I remember the old days when there were just a few numbers: A three, one, a couple of sevens. Of course, since Old Testament days, there’s been the dreaded 666 hanging over, or worse, possibly on our heads, appearing as a birthmark on a random scalp.

But things such as telephone numbers were simple, with an exchange name and four or so numbers. Our first phone number when I was a mere kid was Maywood 2507R. The “R” at the end had something to do with the fact that it was a party line, I think. For you younger readers, a party line was not a “Let’s party!” invitation. It was a phone line shared by two or more households. If you wanted to make a call and you picked up your receiver and heard some yacky-old-lady chatting about her incontinence problem with a friend, you had to wait until she hung up before her incontinence reached its natural conclusion. Or, you could make rude noises or yell at her to get off the line or you’d beat her senseless with a pig bladder because your incontinence problem was much worse than hers and you really needed to make a call. It was similar to sharing a bathroom when you really have to go and the person using the bathroom is sitting inside, whistling and reading a Mad magazine while you’re dancing around outside the door dealing with your current incontinence.

Where was I? Oh, yeah. If my mother wanted to “reach out and touch someone” at, say, Maywood 2508R, she’d pick up the phone and if no one else was on the line, wait for the operator to respond with, “Number, please.” Mother would answer, “Maywood 2508R” and get connected.

The phone company couldn’t leave well enough alone and changed the exchanges to just the first two letters, making Maywood “MA,” and added a number to make it five numbers and harder to remember. Then Ma Bell dropped the exchange all together and turned the whole thing into seven numbers.

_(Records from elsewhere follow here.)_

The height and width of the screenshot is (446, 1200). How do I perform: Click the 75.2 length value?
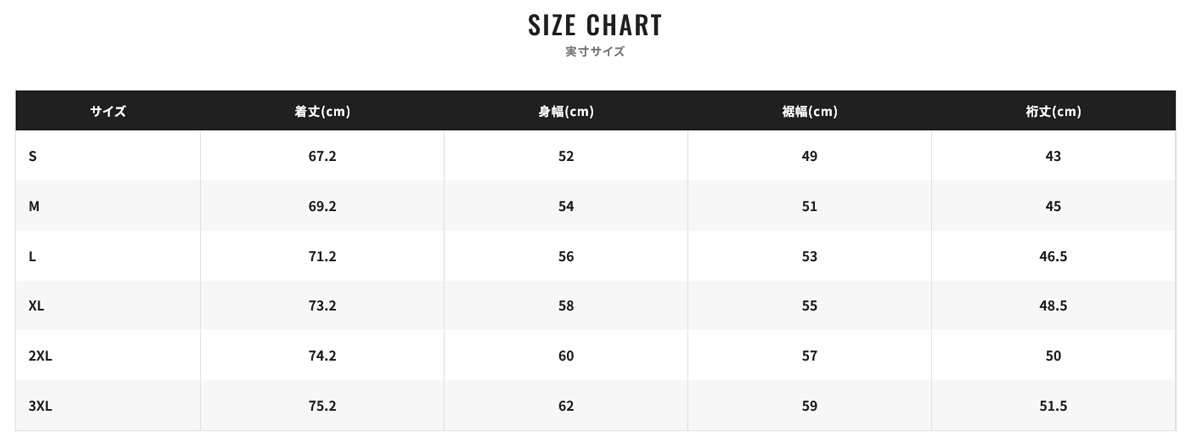coord(322,406)
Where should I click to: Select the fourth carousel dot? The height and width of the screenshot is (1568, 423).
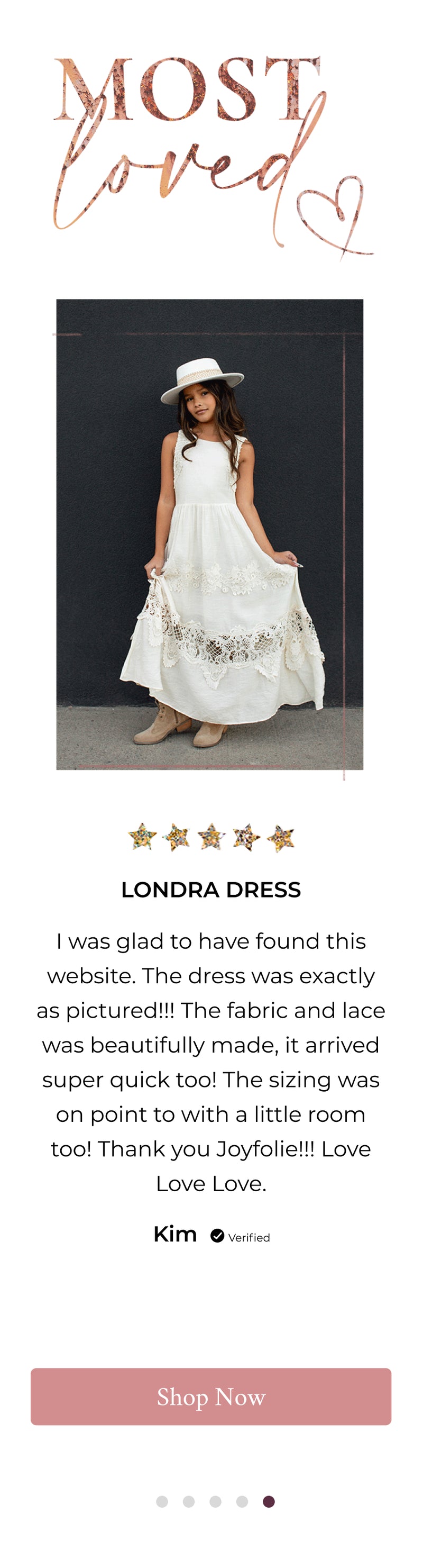tap(242, 1502)
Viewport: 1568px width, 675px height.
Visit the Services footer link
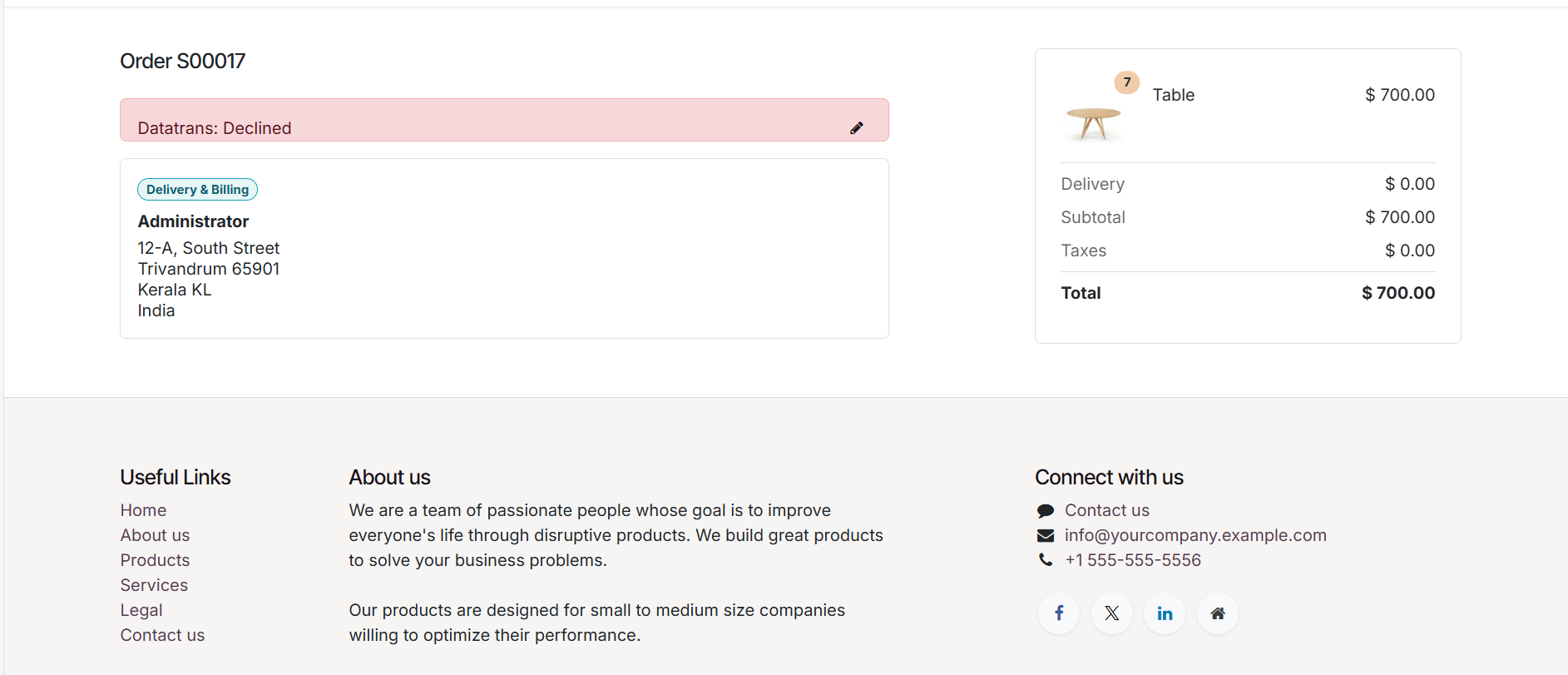click(x=154, y=585)
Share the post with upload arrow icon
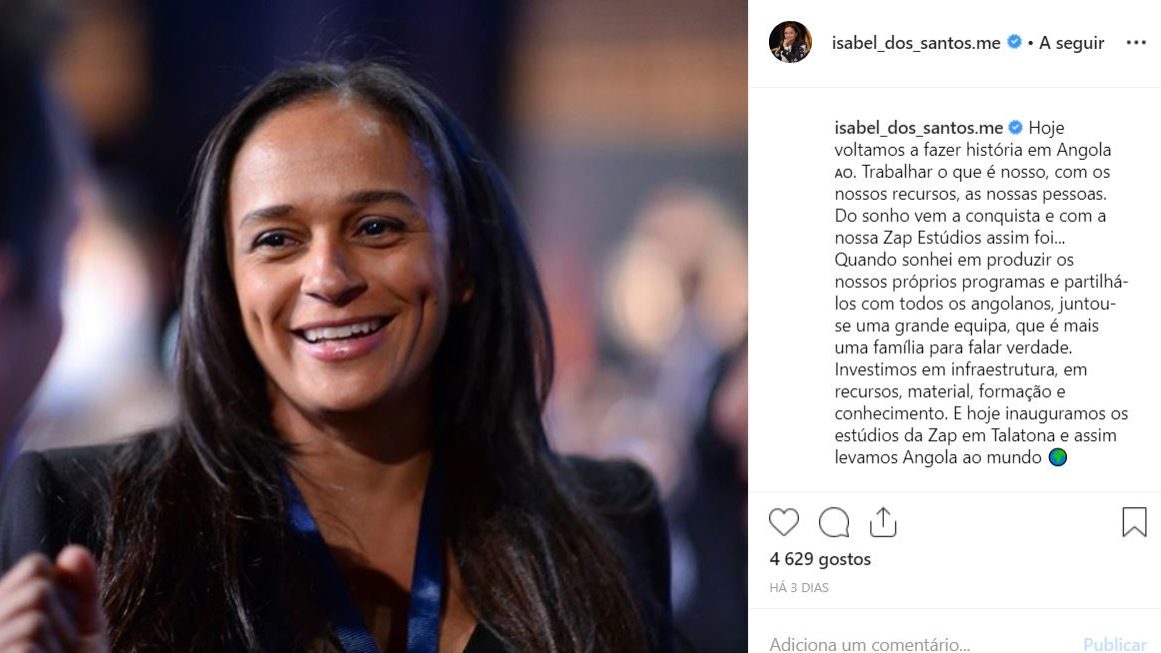This screenshot has height=653, width=1161. [883, 523]
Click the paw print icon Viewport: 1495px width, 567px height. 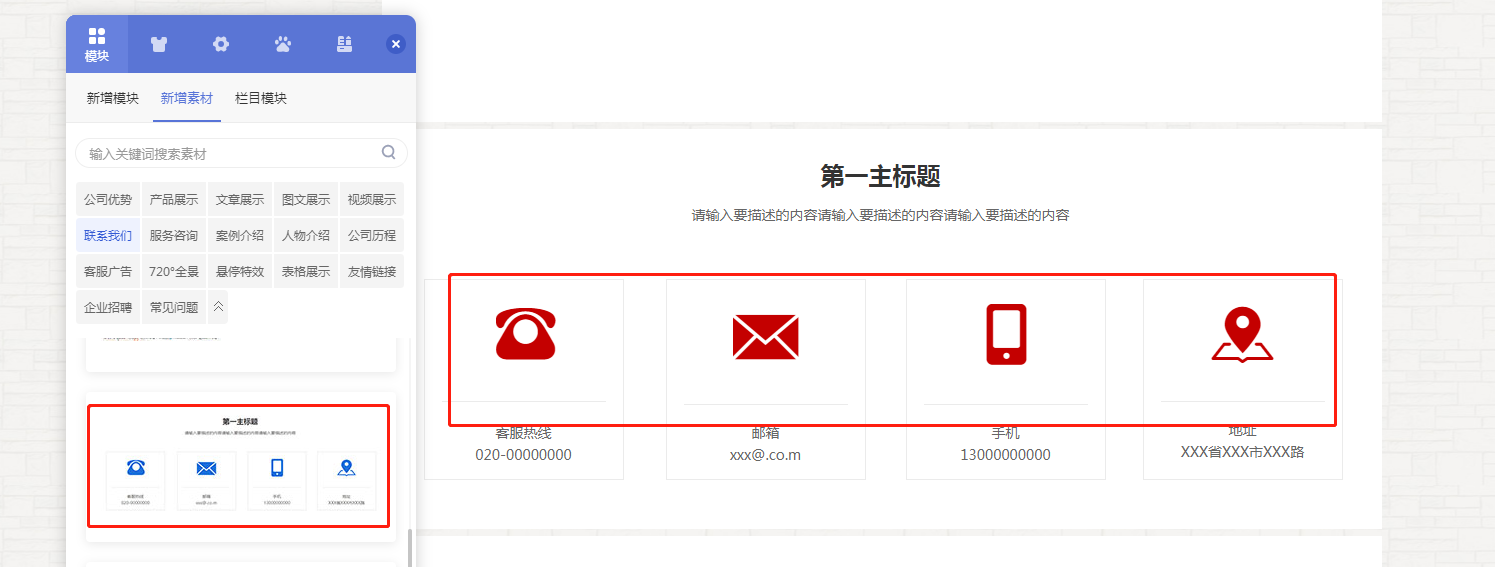click(x=283, y=44)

Ma Bell went even further and added area codes, which piled on three more numbers to total 10, and finally, she stuck a “1” in front of the whole shebang for a nice round 11 digits.

The U.S. Postal Service wanted to get into the act, so they invented zip codes. Now, in addition to our underwear size, we had five more numbers to remember to add after the state of the place where we wanted our mail to go. I’ll never forget the day I went to the post office to pick up my mail and buy stamps. The clerk was excited, and this is true, to tell me that soon four more digits would be added to the zip code, enabling the post office to pinpoint the exact house where the mail should be delivered. What a technical marvel, I thought, as I walked out. But then it dawned on me: Isn’t that what the address on the letter does already?

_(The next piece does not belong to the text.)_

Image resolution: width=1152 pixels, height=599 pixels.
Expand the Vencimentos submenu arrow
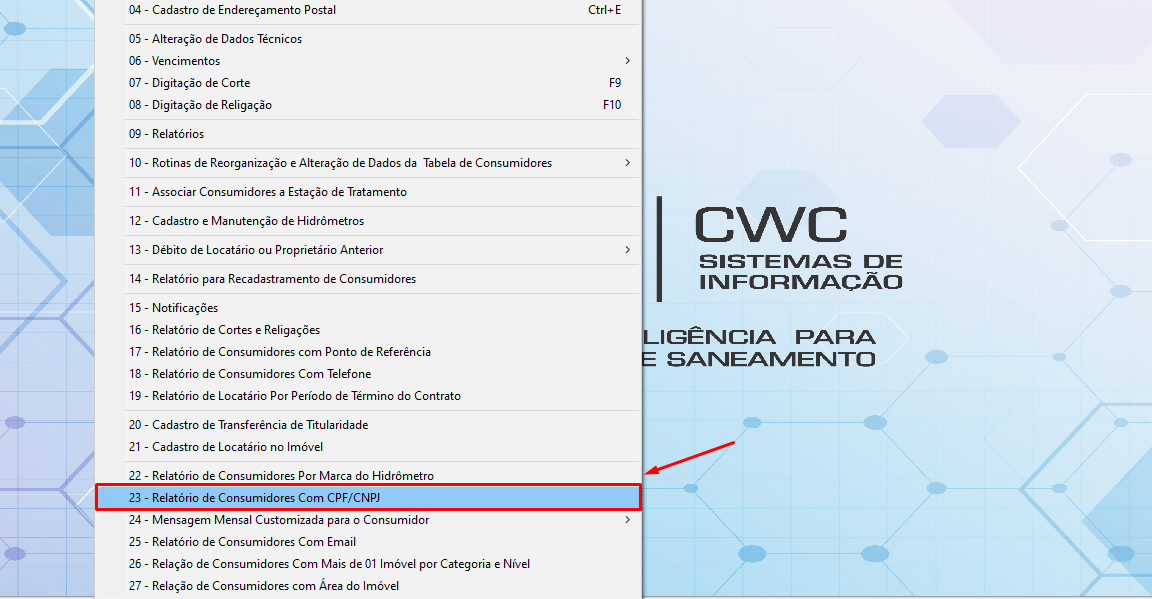tap(627, 61)
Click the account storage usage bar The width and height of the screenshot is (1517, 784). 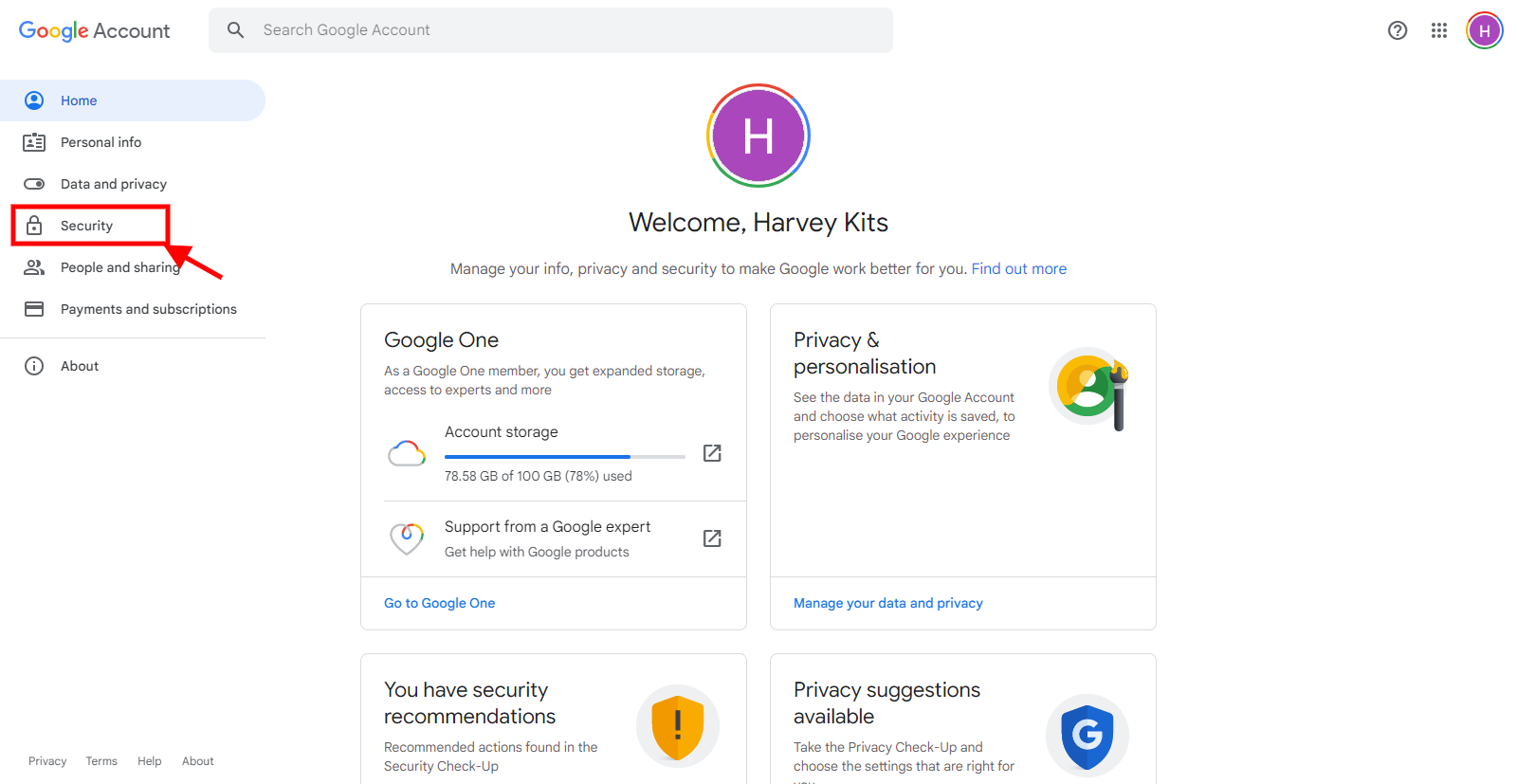(564, 457)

Have you Dewey Decimal System fans checked books at the library lately? The stickers on the spines of nonfiction books have barely enough room for all the numbers, which are getting longer as we speak. I’ve found books with nine numbers to the right of the decimal and recently found one with 10.

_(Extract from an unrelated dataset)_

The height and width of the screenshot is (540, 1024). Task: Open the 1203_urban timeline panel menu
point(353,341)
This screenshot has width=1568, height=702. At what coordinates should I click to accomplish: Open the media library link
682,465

The Romans had the right idea. One day some lesser Roman emperor said, “Numbers? Numbers? We don’t need no stinkin’ numbers!” and from then on used a few of their letters, XIV&M%C$, and a zucchini to make up Roman numerals: Although an innovative idea, it did play hell with their cell phones. By the time they finished punching in their numerals, they forgot why they were making the call.

Social Security numbers, bank account numbers, license numbers, credit score numbers, Wheel of Fortune numbers, poll numbers, the number of angels that can fit on the head of a pin, the number of lies told by our Buffoon-in-Chief…where will it all end? Every one of us is just a big glop of numbers somewhere in Big Brother’s computer.

My head is spinning. When it stops, I think I’ll go check my scalp.